■ DIRECTIVE:
Render each line of the records below as a string in a single JSON list, skipping any blank lines.

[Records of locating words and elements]
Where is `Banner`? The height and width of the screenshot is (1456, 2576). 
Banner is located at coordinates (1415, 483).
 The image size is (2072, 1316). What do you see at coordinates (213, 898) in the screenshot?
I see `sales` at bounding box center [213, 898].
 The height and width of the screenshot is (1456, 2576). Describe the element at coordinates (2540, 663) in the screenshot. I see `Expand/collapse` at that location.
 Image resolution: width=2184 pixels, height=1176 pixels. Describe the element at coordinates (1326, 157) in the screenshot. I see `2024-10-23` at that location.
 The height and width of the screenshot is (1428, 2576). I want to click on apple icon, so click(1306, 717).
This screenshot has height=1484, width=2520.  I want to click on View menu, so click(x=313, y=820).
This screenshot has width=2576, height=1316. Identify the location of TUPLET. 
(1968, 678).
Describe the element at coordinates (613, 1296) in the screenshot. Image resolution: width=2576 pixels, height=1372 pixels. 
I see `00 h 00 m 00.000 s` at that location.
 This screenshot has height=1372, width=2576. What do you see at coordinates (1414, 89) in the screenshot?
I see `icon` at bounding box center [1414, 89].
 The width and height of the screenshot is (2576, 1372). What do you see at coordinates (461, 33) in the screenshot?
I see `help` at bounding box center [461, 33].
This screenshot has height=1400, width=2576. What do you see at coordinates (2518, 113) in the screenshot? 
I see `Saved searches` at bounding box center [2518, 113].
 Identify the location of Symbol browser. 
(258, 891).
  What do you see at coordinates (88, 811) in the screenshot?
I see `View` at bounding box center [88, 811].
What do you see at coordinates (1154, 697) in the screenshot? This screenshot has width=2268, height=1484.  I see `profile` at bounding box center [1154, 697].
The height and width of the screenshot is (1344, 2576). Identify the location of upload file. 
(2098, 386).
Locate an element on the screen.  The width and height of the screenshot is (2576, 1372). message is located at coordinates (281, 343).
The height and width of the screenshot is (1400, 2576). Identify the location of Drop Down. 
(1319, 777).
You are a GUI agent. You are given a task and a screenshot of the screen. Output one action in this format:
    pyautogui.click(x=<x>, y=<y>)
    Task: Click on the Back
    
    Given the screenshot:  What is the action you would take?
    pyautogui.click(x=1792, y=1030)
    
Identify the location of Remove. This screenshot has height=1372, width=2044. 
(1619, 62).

■ RESPONSE TO THIS TASK:
[
  "Where is `Banner`? The height and width of the screenshot is (1456, 2576). ",
  "Banner is located at coordinates (1415, 483).",
  " The image size is (2072, 1316). What do you see at coordinates (213, 898) in the screenshot?",
  "I see `sales` at bounding box center [213, 898].",
  " The height and width of the screenshot is (1456, 2576). Describe the element at coordinates (2540, 663) in the screenshot. I see `Expand/collapse` at that location.",
  " Image resolution: width=2184 pixels, height=1176 pixels. Describe the element at coordinates (1326, 157) in the screenshot. I see `2024-10-23` at that location.",
  " The height and width of the screenshot is (1428, 2576). I want to click on apple icon, so click(1306, 717).",
  "This screenshot has height=1484, width=2520.  I want to click on View menu, so click(x=313, y=820).",
  "This screenshot has width=2576, height=1316. Identify the location of TUPLET. ",
  "(1968, 678).",
  "Describe the element at coordinates (613, 1296) in the screenshot. Image resolution: width=2576 pixels, height=1372 pixels. ",
  "I see `00 h 00 m 00.000 s` at that location.",
  " This screenshot has height=1372, width=2576. What do you see at coordinates (1414, 89) in the screenshot?",
  "I see `icon` at bounding box center [1414, 89].",
  " The width and height of the screenshot is (2576, 1372). What do you see at coordinates (461, 33) in the screenshot?",
  "I see `help` at bounding box center [461, 33].",
  "This screenshot has height=1400, width=2576. What do you see at coordinates (2518, 113) in the screenshot? ",
  "I see `Saved searches` at bounding box center [2518, 113].",
  " Identify the location of Symbol browser. ",
  "(258, 891).",
  "  What do you see at coordinates (88, 811) in the screenshot?",
  "I see `View` at bounding box center [88, 811].",
  "What do you see at coordinates (1154, 697) in the screenshot? This screenshot has width=2268, height=1484.  I see `profile` at bounding box center [1154, 697].",
  "The height and width of the screenshot is (1344, 2576). Identify the location of upload file. ",
  "(2098, 386).",
  "Locate an element on the screen.  The width and height of the screenshot is (2576, 1372). message is located at coordinates (281, 343).",
  "The height and width of the screenshot is (1400, 2576). Identify the location of Drop Down. ",
  "(1319, 777).",
  "You are a GUI agent. You are given a task and a screenshot of the screen. Output one action in this format:",
  "    pyautogui.click(x=<x>, y=<y>)",
  "    Task: Click on the Back",
  "    Given the screenshot:  What is the action you would take?",
  "    pyautogui.click(x=1792, y=1030)",
  "Identify the location of Remove. This screenshot has height=1372, width=2044. ",
  "(1619, 62)."
]